» **Description of the task**
Extract each line in the items below that contains the word "Click".

┄┄┄┄┄┄

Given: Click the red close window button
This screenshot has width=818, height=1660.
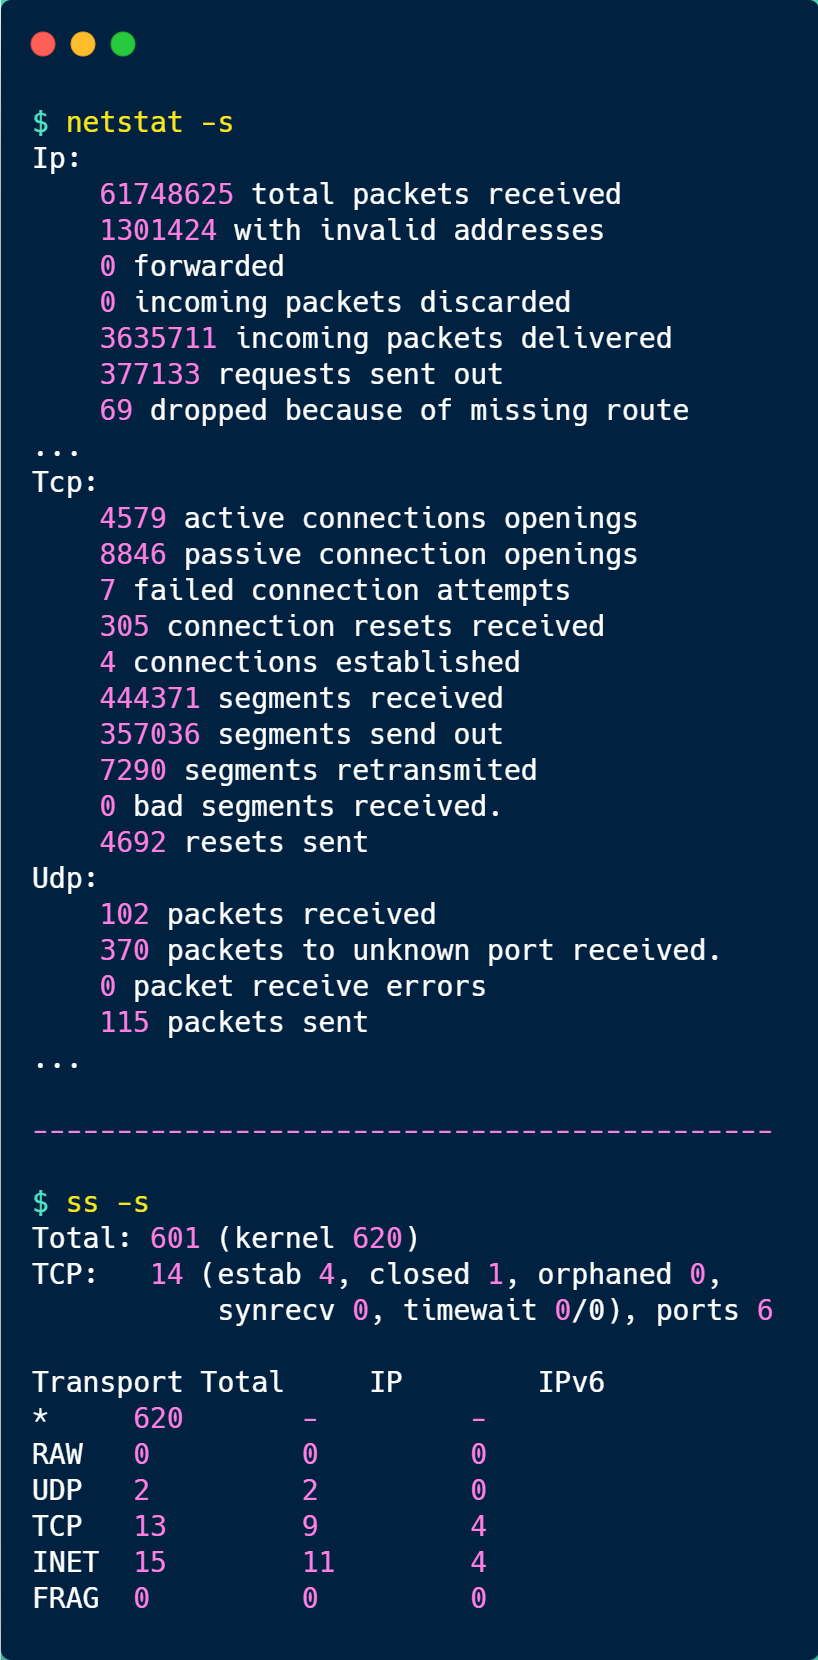Looking at the screenshot, I should [x=43, y=44].
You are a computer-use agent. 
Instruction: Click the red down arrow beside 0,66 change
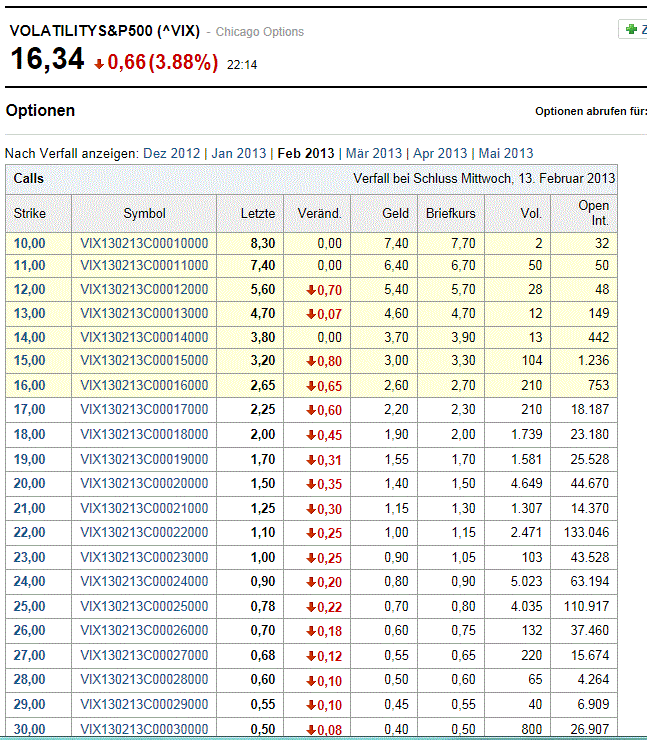pos(99,64)
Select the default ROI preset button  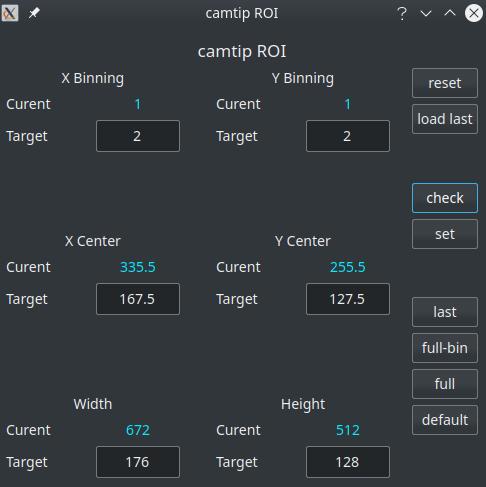[x=445, y=420]
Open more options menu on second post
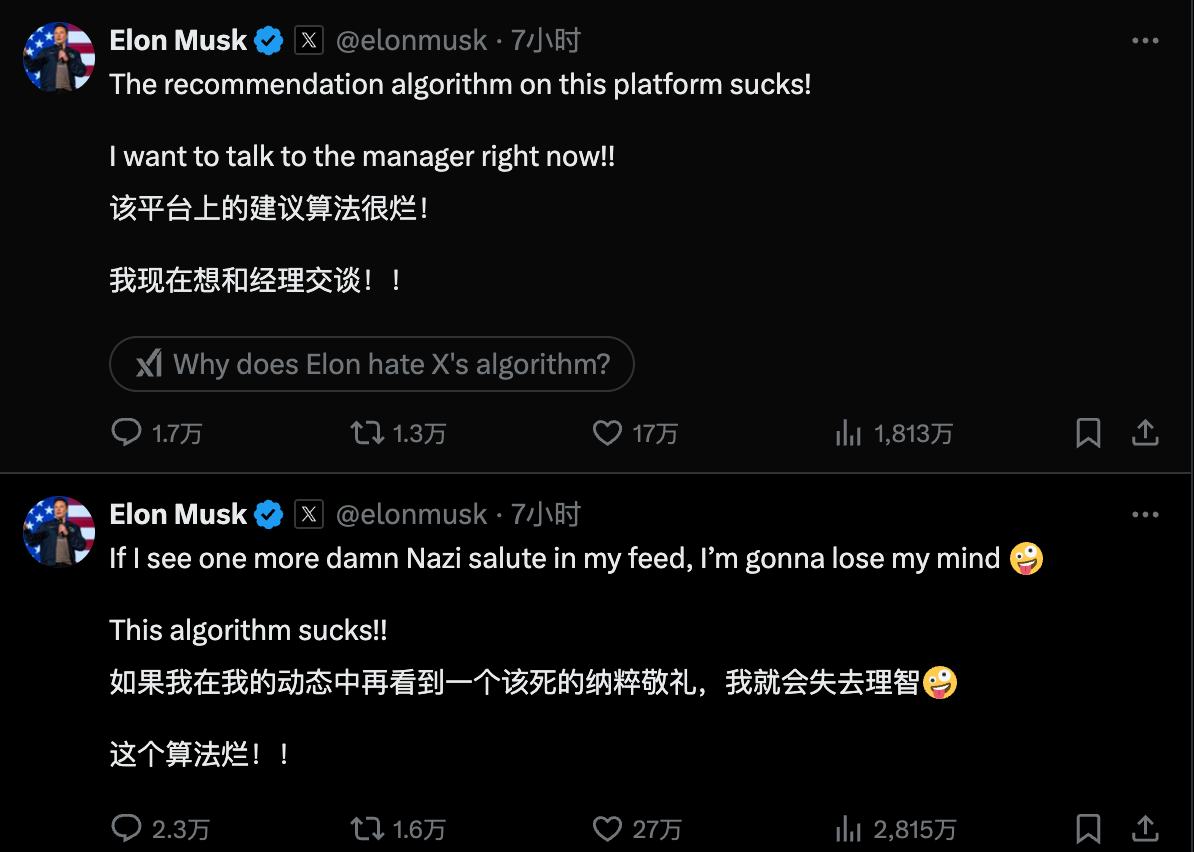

┄┄┄┄┄┄

» **Solution to this exercise**
Given: Click the red close window button
Instruction: Click the red down arrow beside 0,66 change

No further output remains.